Nielson spent more than a decade at Mt. Hood Community College where he worked as an instructor, an administrator and of course, as the Saints' head basketball coach. He moved on to take the Athletics Director job at Snow in 2010 and a couple years later found himself back on the sideline coaching the Badgers.
This past season, he guided Snow to a 26-6 record and the Scenic West Athletic Conference championship. The Badgers never lost on their home court.
Perhaps a bigger measure of success for a junior college coach is the fact that Nielson has seen 23 players move onto four-year schools in his five seasons at the helm. This past season Zach Hunsaker earned All-American honors at the junior college level and has signed to play at Brown University — this year's team also sent players to Utah State, Colorado State, Idaho State and Cal-Riverside.
"I enjoy making adjustments during the game, and helping players see what we are trying to accomplish," Rob said. "Developing a team over the course of six months and seeing it all come together — it's fun to be a part of that."
This past year was also special in that he had a chance to coach his youngest son Quinn — a freshman guard.
Nielson makes a point of returning to the Northwest, often scheduling the Badgers for an early-season tournament hosted by Portland Community College. He also stays in touch with past players and coaches.
"The relationships that you build — that's what is special," Rob said.
When he's not busy with basketball, he enjoys his newer role as a grandfather and also sight-seeing with his wife Kathy. The couple has taken recent treks to Arizona and Hawaii along with a history-rich trip to the East Coast that included stops at Arlington National Cemetery and the Liberty Bell.

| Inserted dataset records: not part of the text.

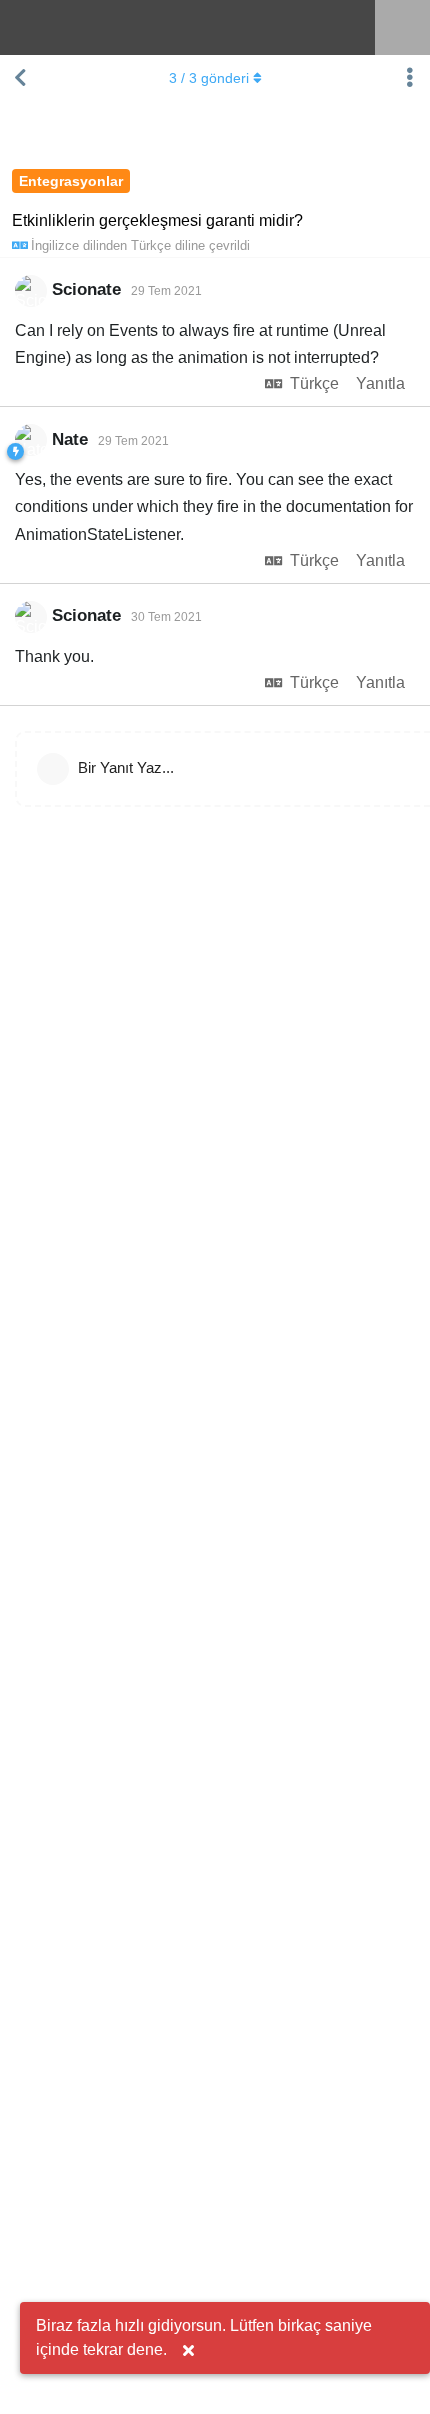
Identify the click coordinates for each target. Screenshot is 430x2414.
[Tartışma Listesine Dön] (20, 78)
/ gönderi (209, 78)
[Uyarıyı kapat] (188, 2351)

"It was my first time in Philadelphia, and we spent two weeks just taking in all the history," Rob said. "We try to go somewhere at least once or twice a year."
• One of his sons, Corey, has also landed in Utah where he teaches a seminary class at Davis High School — 30 minutes north of Salt Lake City.
"There's a lot of pride in being a Davis High Dart," Corey said. "We have generations of families here — kids whose great grandparents came to this school."
Nielson was an assistant coach for several seasons at Mt. Hood, but enjoys the chance to interact with the greater number of kids who come through his classroom door each day.
"On a basketball team you're working with 15-18 kids, but we have a big school, and as a teacher I get to work with 360 students," Corey said. "I enjoy developing those relationships. You don't have the pressure that you find with coaching, you get to make a difference for more kids and I'm teaching something that lasts a life time."
Corey counts long-time Barlow High teacher and coach Tom Johnson as a mentor, even placing a call to his former coach to touch base on Father's Day.
"I've been exposed to a bunch of positive mentors, but anyone that has played for T.J. would put him at the top of their list," Corey said.
He went on to play for his dad at Mt. Hood and was part of a the 2005-06 Saints' squad that ran through league unbeaten and reached the Final Four at the Northwest tournament.
Corey continues to play in an adult city league — his team reached the championship game just a few weeks ago.
"Basketball has been a part of my life for so along — it's still good to get out and compete," Corey said.
He is married to Brittaney Yates, who he met while at Mt. Hood. The couple has a 2-year-old son Klay Thomas and is expecting another child in December.